By Ken Hanly     Jan 27, 2014 in Politics
Damascus - In another development that will help improve the humanitarian situation in the Syrian civil war, a ceasefire has been arranged between government forces and rebels in an area of Damascus held by rebels.
This is the first time a ceasefire agreement has been reached that allowed rebels to both keep their weapons and control of the territory in return for a cessation of fighting. The ceasefire seemed to be taking effect in the Barzeh district of north Damascus. The district which once had a population of 50,000 has been besieged for nine months or more. The agreement was reached through mediation by members of the area between the FSA and the regime Abu Hamzeh, a Free Syrian Army leader said: “We made a reconciliation agreement to stop the rivers of blood that have flowed in Barzeh.” The Free Syrian Army(FSA) is the western-backed umbrella group of Syrian rebel army units. Hamzeh estimated that about 250 people including women and children had been killed in the siege.
Most buildings in the suburb have been badly damaged by bombs or artillery shells. Hundreds of refugees returned yesterday to see the massive damage and find that their homes in many cases were looted. A senior leader of the FSA said that under the provisions of the agreement: “I am expecting the government to release about 350 prisoners from Barzeh, but all we have got so far is three dead bodies.” He also complained that the government was not allowing through trucks containing food as promised, although he admitted that government troops had pulled back from some places. Municipal employees were also working on pylons that would allow electricity to be reconnected. As part of the agreement residents who fled will be allowed to return and services will be restored.

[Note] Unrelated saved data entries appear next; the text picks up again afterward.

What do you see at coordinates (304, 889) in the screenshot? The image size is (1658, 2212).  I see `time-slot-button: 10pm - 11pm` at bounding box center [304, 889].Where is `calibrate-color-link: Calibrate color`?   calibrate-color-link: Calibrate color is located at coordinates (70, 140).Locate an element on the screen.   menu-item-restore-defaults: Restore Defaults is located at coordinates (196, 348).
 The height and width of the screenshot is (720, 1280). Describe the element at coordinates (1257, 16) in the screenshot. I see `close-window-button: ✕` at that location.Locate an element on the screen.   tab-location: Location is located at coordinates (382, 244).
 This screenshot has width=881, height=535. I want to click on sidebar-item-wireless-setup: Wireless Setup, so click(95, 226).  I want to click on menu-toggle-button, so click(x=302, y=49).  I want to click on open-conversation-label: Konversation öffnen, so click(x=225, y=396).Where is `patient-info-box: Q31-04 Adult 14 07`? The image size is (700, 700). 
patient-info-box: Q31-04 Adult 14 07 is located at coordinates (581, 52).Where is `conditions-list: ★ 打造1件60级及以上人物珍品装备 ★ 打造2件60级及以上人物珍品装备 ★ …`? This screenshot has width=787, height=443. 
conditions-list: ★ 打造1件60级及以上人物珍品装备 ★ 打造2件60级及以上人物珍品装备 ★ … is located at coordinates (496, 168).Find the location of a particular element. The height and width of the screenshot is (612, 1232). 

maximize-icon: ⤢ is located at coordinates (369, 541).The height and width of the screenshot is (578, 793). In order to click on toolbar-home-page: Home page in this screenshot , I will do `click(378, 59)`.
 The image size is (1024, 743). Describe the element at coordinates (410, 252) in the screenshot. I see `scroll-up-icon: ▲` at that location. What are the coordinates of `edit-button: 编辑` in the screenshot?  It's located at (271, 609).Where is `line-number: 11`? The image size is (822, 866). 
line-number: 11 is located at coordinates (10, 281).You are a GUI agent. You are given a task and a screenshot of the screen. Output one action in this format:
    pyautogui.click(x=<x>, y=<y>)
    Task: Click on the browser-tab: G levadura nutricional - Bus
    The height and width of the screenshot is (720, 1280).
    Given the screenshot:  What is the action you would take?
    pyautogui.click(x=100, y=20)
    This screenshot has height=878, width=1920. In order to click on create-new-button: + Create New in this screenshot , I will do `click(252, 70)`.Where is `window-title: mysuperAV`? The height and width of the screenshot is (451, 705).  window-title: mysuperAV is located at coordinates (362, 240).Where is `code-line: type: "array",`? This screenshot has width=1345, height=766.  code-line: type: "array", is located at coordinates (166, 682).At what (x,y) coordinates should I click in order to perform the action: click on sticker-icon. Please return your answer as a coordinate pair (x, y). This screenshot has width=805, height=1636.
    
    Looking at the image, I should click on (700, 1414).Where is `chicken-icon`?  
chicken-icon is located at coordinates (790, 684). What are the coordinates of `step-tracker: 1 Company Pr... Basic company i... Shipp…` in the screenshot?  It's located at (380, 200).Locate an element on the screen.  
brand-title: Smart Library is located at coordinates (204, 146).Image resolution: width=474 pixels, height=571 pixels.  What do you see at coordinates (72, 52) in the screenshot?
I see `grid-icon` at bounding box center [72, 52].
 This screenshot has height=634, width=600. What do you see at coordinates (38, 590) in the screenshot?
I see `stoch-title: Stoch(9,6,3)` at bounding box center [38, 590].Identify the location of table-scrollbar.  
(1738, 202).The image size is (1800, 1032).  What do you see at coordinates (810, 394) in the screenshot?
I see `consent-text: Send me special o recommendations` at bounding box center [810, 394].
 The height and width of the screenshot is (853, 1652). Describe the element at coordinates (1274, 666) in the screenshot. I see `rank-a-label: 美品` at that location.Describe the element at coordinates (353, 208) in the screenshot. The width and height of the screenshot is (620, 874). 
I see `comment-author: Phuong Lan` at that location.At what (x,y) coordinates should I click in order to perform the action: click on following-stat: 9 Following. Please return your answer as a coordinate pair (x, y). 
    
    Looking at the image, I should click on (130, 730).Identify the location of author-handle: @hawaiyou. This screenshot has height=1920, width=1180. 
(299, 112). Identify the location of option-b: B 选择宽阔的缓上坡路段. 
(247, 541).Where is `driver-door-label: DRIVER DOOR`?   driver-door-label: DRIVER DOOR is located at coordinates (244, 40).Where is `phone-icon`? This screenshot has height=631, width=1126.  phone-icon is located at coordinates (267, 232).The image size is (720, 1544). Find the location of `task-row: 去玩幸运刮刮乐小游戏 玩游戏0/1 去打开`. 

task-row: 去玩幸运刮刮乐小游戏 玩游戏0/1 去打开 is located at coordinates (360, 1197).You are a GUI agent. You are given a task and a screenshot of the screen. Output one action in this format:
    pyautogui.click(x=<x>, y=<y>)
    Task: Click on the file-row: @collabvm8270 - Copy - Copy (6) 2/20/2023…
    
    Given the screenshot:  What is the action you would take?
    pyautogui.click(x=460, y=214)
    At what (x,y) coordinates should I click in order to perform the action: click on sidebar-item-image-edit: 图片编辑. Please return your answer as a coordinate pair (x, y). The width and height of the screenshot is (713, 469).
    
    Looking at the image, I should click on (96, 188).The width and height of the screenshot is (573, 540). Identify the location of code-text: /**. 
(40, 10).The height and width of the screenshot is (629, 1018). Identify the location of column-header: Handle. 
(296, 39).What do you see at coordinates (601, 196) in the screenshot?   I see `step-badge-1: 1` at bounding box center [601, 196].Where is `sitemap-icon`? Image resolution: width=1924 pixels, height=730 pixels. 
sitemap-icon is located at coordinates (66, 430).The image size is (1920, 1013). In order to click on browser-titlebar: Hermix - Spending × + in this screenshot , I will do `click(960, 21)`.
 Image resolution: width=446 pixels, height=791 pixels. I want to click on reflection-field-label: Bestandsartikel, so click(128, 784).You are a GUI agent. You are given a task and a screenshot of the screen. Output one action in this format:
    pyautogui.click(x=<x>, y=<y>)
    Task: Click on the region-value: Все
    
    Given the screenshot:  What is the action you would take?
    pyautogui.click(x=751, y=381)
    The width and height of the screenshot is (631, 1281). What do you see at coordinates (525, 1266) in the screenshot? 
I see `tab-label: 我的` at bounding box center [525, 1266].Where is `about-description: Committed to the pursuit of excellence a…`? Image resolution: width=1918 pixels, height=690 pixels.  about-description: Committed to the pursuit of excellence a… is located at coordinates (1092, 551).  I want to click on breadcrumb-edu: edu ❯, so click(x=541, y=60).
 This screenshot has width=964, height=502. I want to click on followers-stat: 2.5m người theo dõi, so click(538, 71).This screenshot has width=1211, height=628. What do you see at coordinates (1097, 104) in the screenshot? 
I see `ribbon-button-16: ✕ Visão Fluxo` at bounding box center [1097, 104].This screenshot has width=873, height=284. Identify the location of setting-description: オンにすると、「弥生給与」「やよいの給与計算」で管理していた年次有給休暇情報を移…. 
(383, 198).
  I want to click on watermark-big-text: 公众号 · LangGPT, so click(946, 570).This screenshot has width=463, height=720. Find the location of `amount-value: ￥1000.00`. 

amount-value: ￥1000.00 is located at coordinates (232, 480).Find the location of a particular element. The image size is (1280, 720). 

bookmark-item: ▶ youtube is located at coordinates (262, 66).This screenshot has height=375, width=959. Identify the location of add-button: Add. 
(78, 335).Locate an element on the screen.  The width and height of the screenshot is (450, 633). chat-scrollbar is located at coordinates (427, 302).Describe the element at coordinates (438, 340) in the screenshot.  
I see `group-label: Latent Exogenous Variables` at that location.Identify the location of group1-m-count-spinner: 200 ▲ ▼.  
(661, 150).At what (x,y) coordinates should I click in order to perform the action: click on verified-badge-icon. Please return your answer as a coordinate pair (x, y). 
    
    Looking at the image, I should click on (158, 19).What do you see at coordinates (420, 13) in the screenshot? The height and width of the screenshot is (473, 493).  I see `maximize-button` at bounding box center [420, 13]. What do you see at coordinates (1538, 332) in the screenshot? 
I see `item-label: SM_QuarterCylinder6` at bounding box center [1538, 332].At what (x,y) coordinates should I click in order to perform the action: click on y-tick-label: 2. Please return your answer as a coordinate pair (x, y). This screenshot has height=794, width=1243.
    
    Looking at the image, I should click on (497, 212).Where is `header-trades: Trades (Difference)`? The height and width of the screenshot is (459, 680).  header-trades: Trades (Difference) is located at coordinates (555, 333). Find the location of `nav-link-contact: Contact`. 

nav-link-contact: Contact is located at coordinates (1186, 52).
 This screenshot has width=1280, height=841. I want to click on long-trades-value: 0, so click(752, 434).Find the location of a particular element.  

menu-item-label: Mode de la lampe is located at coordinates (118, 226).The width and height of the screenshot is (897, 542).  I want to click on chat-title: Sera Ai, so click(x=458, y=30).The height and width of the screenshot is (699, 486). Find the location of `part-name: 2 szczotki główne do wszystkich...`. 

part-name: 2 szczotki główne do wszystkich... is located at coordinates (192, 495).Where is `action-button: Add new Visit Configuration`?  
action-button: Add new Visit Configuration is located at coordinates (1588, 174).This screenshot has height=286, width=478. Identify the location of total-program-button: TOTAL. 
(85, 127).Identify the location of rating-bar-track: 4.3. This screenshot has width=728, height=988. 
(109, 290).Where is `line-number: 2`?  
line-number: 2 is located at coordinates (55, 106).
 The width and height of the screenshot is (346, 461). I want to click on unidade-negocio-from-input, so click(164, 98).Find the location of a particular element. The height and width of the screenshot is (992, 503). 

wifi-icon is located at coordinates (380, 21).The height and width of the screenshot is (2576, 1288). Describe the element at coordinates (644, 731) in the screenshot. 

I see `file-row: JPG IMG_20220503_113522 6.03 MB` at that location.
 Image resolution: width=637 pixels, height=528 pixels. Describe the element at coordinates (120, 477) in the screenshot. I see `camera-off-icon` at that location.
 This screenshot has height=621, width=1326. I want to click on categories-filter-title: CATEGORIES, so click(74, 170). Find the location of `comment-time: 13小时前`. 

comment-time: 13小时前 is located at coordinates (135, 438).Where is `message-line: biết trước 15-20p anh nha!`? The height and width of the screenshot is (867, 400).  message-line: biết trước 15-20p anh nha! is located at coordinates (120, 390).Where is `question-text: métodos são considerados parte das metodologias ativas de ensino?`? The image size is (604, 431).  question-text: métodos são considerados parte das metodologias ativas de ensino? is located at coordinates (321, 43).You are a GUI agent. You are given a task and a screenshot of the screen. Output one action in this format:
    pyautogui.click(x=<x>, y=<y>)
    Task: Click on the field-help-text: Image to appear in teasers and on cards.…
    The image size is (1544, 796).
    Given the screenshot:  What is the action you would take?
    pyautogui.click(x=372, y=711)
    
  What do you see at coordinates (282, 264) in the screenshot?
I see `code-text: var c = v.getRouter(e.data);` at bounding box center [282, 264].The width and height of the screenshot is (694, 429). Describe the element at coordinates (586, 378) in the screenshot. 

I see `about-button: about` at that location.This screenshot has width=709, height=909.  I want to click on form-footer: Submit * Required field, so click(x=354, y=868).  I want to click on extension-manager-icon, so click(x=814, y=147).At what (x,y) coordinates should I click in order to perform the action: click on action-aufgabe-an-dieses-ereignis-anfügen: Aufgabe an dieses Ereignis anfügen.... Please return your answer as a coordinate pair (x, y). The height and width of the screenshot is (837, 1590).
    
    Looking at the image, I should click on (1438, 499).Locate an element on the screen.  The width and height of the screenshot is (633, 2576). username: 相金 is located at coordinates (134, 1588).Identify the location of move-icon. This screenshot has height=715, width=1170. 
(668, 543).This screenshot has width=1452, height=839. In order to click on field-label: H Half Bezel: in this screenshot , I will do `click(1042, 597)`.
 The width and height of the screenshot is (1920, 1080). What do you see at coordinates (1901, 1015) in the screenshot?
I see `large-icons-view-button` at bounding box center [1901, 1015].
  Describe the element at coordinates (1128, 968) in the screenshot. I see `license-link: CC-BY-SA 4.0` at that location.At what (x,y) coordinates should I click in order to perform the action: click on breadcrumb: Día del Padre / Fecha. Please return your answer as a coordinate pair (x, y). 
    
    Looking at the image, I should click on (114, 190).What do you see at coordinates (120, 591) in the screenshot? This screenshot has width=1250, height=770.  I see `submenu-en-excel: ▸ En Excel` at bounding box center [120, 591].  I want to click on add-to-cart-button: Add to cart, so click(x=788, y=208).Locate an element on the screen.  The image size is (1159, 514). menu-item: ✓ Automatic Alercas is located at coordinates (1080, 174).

The agreement may provide an important precedent and model. There are a number of rebel-held areas in Damascus blockaded and bombarded by the Syrian armed forces. In most of the areas many civilians have already left the areas. An FSA leader al-Kal said:
“It was the government that asked for an agreement, not us, and we keep our weapons.” The Barzeh area is surrounded by neighborhoods where life goes on as normal.